**How to complete this task**
Find the lines in the records that carry the word "agent". Copy each one.

════════════════════

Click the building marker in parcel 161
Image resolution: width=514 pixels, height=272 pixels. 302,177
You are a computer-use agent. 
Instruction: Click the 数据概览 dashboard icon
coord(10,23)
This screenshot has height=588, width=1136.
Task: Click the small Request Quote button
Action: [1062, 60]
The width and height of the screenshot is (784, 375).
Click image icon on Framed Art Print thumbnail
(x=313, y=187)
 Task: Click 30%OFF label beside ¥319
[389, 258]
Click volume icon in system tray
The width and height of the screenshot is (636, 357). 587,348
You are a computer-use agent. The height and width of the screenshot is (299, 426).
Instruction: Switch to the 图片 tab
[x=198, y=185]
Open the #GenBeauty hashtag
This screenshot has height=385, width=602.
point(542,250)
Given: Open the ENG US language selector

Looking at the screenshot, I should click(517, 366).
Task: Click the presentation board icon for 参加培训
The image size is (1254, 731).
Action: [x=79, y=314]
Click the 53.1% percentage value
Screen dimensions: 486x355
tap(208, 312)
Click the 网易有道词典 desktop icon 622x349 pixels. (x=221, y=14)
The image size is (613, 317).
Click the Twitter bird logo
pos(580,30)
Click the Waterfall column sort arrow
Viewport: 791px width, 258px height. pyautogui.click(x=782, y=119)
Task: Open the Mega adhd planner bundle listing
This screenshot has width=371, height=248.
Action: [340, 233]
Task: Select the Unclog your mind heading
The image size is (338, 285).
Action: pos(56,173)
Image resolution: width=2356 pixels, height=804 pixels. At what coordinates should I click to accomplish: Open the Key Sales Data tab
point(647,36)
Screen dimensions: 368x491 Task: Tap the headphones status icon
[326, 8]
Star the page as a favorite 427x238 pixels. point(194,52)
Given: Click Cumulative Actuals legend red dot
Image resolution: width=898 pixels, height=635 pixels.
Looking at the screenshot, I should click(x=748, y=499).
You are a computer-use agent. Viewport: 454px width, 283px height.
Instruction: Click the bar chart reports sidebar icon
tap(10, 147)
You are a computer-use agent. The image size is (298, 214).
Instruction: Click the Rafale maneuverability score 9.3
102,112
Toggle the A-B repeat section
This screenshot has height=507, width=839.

════════════════════

**Output for this task**
You are a computer-use agent. 
You are a computer-use agent. The height and width of the screenshot is (299, 426).
You are a computer-use agent. Viewport: 454px width, 283px height.
You are a computer-use agent. The image size is (298, 214).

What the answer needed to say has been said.